Etiology
The main causes of central retinal artery occlusion (CRAO) include:
- Atherosclerosis: Most cases involve atherosclerotic embolism at the lamina cribrosa level of the central retinal artery (CRA).
- Central Retinal Artery Spasm: Common in young individuals with unstable vascular tone, early-stage hypertension patients, or elderly individuals with atherosclerosis.
- Periarteritis of the Central Retinal Artery: Associated with systemic vasculitis.
- External Compression of the CRA: Causes include glaucoma, buried optic disc drusen, orbital trauma, retrobulbar tumors, or compression from retrobulbar hemorrhages.
- Coagulopathies: Conditions such as S protein or C protein deficiencies, antithrombin III deficiency, sticky platelet syndrome, pregnancy, or oral contraceptive use.
- Embolism: Emboli can be detected in the retinal arterial system in 20–40% of CRAO cases. Based on the source, emboli are categorized as:
- Cardiogenic Emboli: Including calcified emboli, vegetations, thrombi, and debris from cardiac myxomas.
- Carotid or Aortic Source Emboli: Including cholesterol emboli, fibrin emboli, and calcified emboli.
- Other Sources: Drug-related emboli, such as those caused by inferior turbinate or retrobulbar injection of prednisolone. Recent years have also reported cases of ophthalmic artery embolism or CRAO resulting from minimally invasive facial injections of hyaluronic acid for cosmetic purposes.
Clinical Manifestations
CRAO usually presents as a sudden, painless, and significant decline in vision in the affected eye. Some cases may have a history of transient blackouts (amaurosis fugax) preceding the event. About 90% of CRAO cases have an initial visual acuity between counting fingers and light perception. The pupil of the affected eye is dilated, with a markedly sluggish direct light reflex while the indirect light reflex remains intact.
The retina shows diffuse edema and cloudiness, particularly in the posterior pole, where it appears pale or milky-white with a cherry-red spot at the fovea. The retinal arteries and veins become attenuated, and in severe cases, the retinal arteries and veins may exhibit segmented blood columns (“boxcarring”).
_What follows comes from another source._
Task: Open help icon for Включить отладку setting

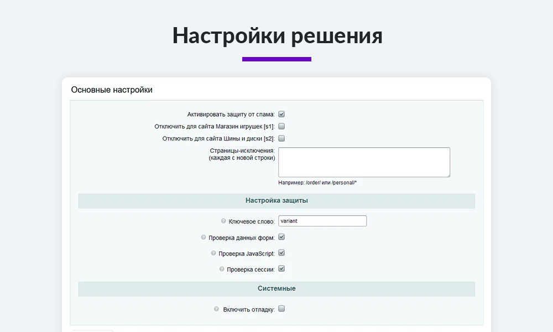Action: [x=215, y=309]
Figure 1 Color fundus photography of central retinal artery occlusion (CRAO) in the right eye
The retina appears pale, with attenuated arteries and veins, and a cherry-red spot at the fovea.
Weeks after onset, retinal edema resolves, the cherry-red spot disappears, and the optic disc becomes pale with narrowed retinal arteries. Around 25% of acute CRAO cases have a cilioretinal artery supplying part or the entirety of the papillomacular bundle, producing a wedge-shaped, orange-red area within the affected vascular territory.
Figure 2 Cilioretinal artery-supplied area in acute CRAO of the right eye
An "orange-red wedge-shaped" area corresponding to the cilioretinal artery's vascular supply.
Diagnosis
Fluorescein Fundus Angiography (FFA)
Within hours to a few days of occlusion, the retinal arterial filling time is markedly delayed, with the appearance of "plasmatic flow" (representing the leading edge of fluorescein in the artery). The fluorescein column may appear narrowed, segmented, or pulsatile. Weeks later, as retinal arterial flow recovers, FFA findings may normalize.
Optical Coherence Tomography (OCT)
The inner retinal layers display edema and thickening with high-reflective signals in the acute phase.
Differential Diagnosis
Ophthalmic artery occlusion (OAO) is often misdiagnosed as CRAO. Key points of differentiation are summarized in Table 1.
Table 1 Key differentiation points between CRAO and ophthalmic artery occlusion (OAO)
Treatment
CRAO is a medical emergency requiring urgent intervention. Current treatment strategies involve:
- Lowering Intraocular Pressure: Using methods such as ocular massage, anterior chamber paracentesis, or oral acetazolamide to facilitate the migration of emboli into smaller distal vessels.
- Respiratory Gas Therapy: Administration of a mixture of 95% oxygen and 5% carbon dioxide or hyperbaric oxygen therapy.
- Vasodilatory and Anticoagulant Therapy: Retrobulbar injections (e.g., tolazoline) or systemic vasodilators (e.g., amyl nitrite or sublingual nitroglycerin); systemic anticoagulants like aspirin.
- Corticosteroids for Giant Cell Arteritis: In suspected cases, systemic corticosteroids are administered to prevent involvement of the unaffected eye.
- Thrombolytic Therapy: Intravenous or intra-arterial administration of tissue plasminogen activator (tPA) has been reported in some cases.
These treatment modalities currently lack high-quality evidence from randomized clinical trials. Identifying systemic risk factors is critical, as CRAO significantly increases the risk of concurrent cardiocerebrovascular ischemic disease. Immediate systemic evaluation is essential after an acute CRAO episode.